For the past 35 years, we as consumers have been on a journey that involves modifying our diets, according to the latest theories, with the intent of improving our health. To that end, some ingredients have been demonized, especially in baking. When the science finally matured, we found out that we had jumped to incorrect conclusions.

In 1988, medical researcher Gerald Reaven created the term Metabolic Syndrome to make the radical proposal that many of the diseases inflicting Western society, including heart disease, hypertension, diabetes, cancer, obesity and autoimmune diseases, were actually connected with common causes. The theory has yet to be proven, but there is no doubt that the diseases continue to rage with little indication of abating, despite many attempts at dietary solutions. We have tried everything from Atkins to Dean Ornish to South Beach, Paleo, vegan, vegetarian and gluten-free diets, not to mention celebrity and activist prognostications about food.

It started in 1985 when healthy heart crusader Phil Sokolof took out full page ads in the major newspapers accusing the food industry of harming Americans by using tropical oils that contained saturated fats. The industry replaced coconut oil, palm oil and beef tallow with partially hydrogenated soybean oil in response, and we went on a fat-free kick, reformulating everything to reduce or eliminate fat. We know now that the trans fats created by partial hydrogenation were harmful and have since been eliminated. In hindsight, which of course is 20:20, it was incorrect to demonize fat, tropical oils and saturated fats. Fat is a required nutrient that we must consume daily to live. Saturated fats have now been shown to have no negative impact on heart disease, and nut and fish oils are critically important in the diet to provide required linolenic and linoleic acids. Even butter and eggs have been vindicated.

When we reduced the fat in our diets, we had to replace it with either protein or sugar. The result has been a marked increase in sugar consumption.
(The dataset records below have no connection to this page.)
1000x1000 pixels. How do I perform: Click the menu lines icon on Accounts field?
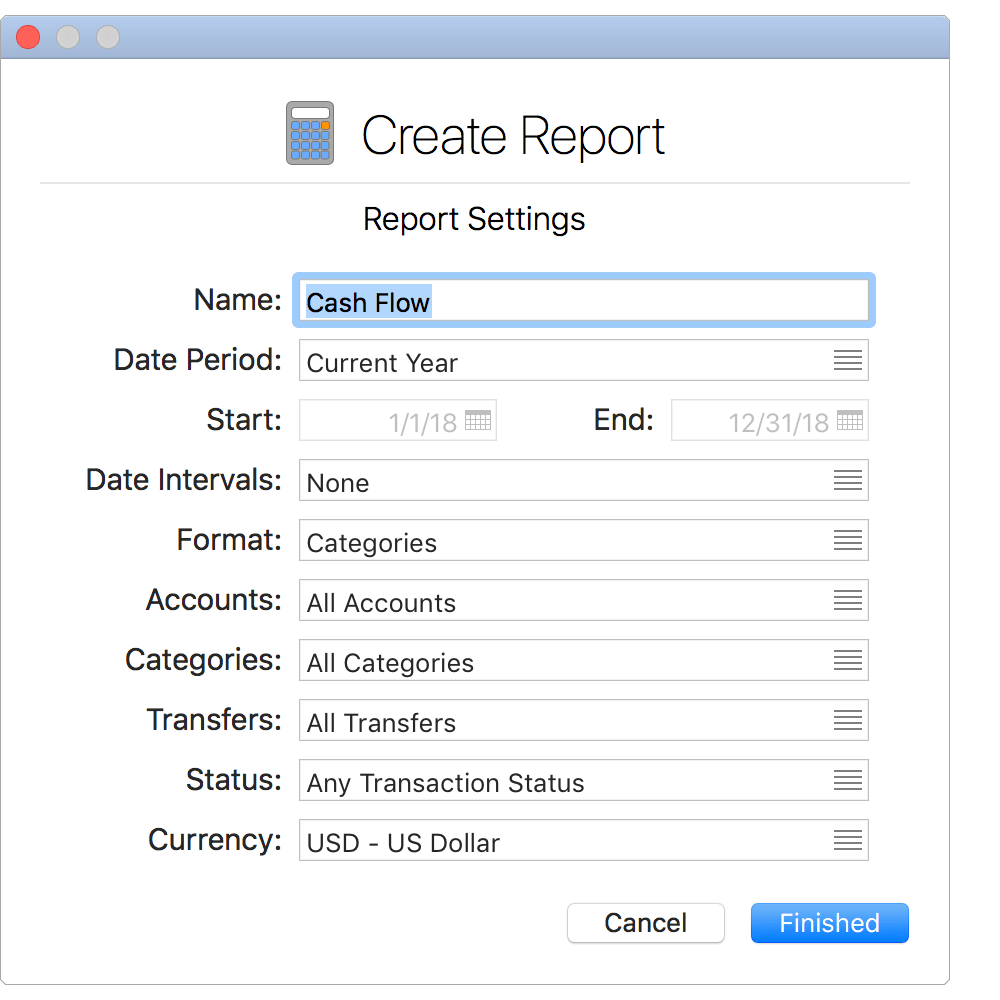[848, 600]
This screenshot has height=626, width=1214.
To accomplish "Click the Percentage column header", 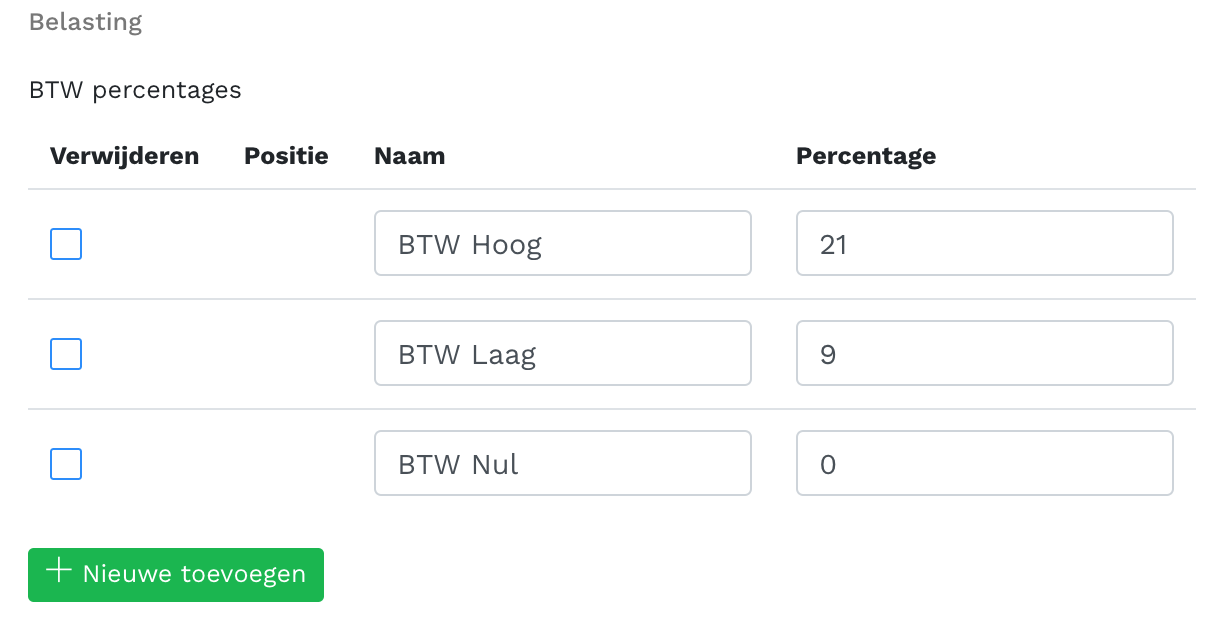I will pyautogui.click(x=866, y=156).
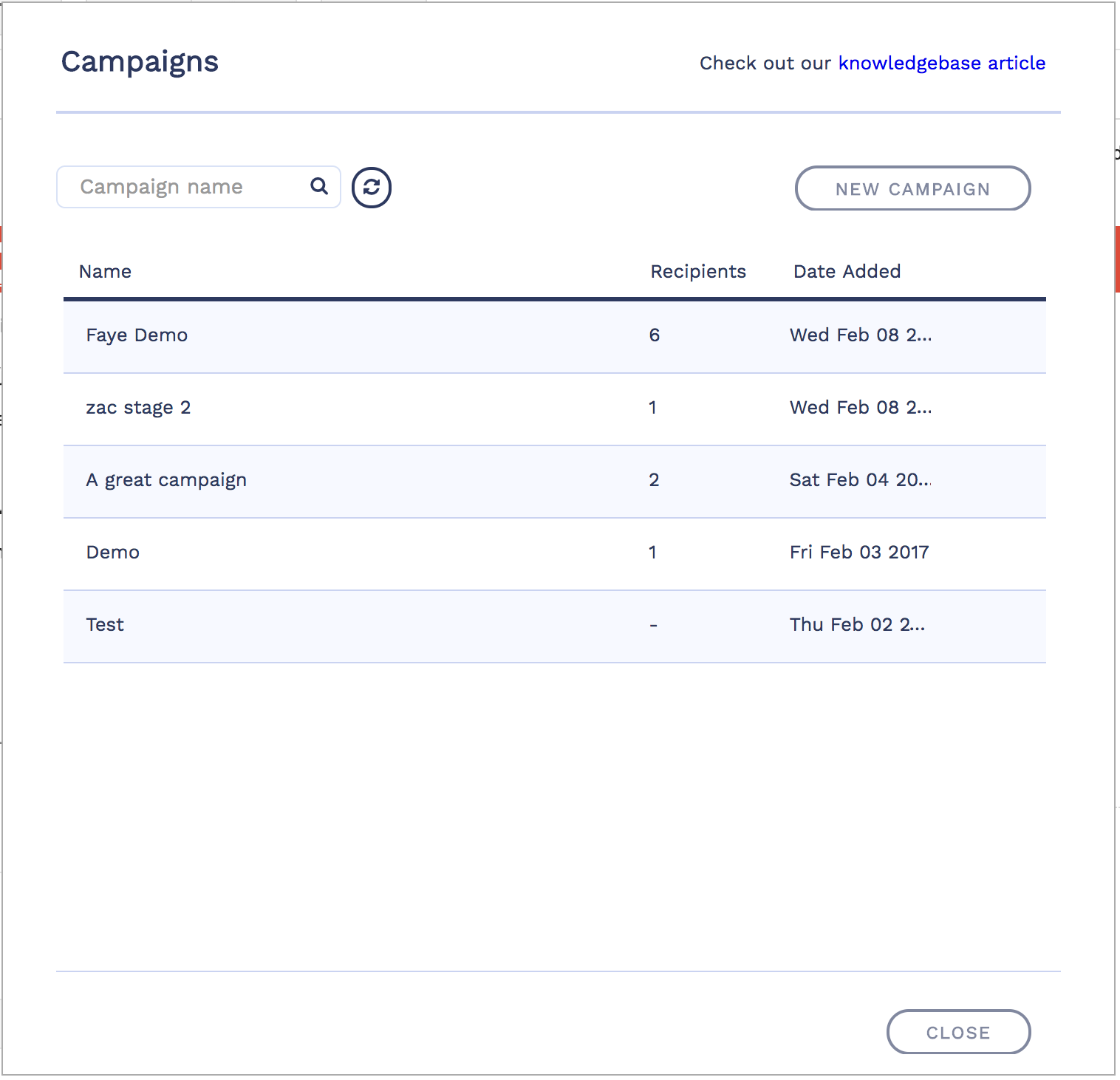Type in the Campaign name search field
The width and height of the screenshot is (1120, 1080).
[185, 187]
The evidence is now building to show that Mr. Reaven was right. The diseases of the Metabolic Syndrome are connected, and interconnected, with a common set of causes. The science is complicated, but it boils down to three basic issues: sugar consumption, dietary fiber intake and exercise. These simple causes combine to create and exacerbate a long chain of events in the body that result in disease.

When we eat a food that contains simple sugars like glucose, sucrose and fructose, the sugars are absorbed rapidly into the bloodstream. This causes a spike in glucose level in the blood that stimulates the pancreas to produce insulin. When the glucose spike is high, the insulin spike also will be high. Repeated exposure to high levels of insulin over many years causes various sites in the body to become resistant to the insulin, and the efficiency of glucose transported into the cell diminishes. The result is that glucose builds up in the blood to unsafe levels, and the body develops diabetes.

Complex carbohydrates, as found in bread and baked foods, are absorbed slowly when broken down into glucose. Fiber increases the viscosity of food in the intestines, slowing down the rate of sugar absorption into the bloodstream, allowing the body time to process it safely. Once again, we are on a path to demonize an ingredient — this time, it’s sugar.

But the real issue is not sugar but the lack of complex carbs, especially fiber, that moderate sugar absorption. Baked goods are the perfect vehicle for increasing the amount of fiber in the diet. This is a huge opportunity for bakers. Let’s not repeat the mistakes of the past by incorrectly demonizing sugar or carbohydrates but, rather, learn how to use them safely.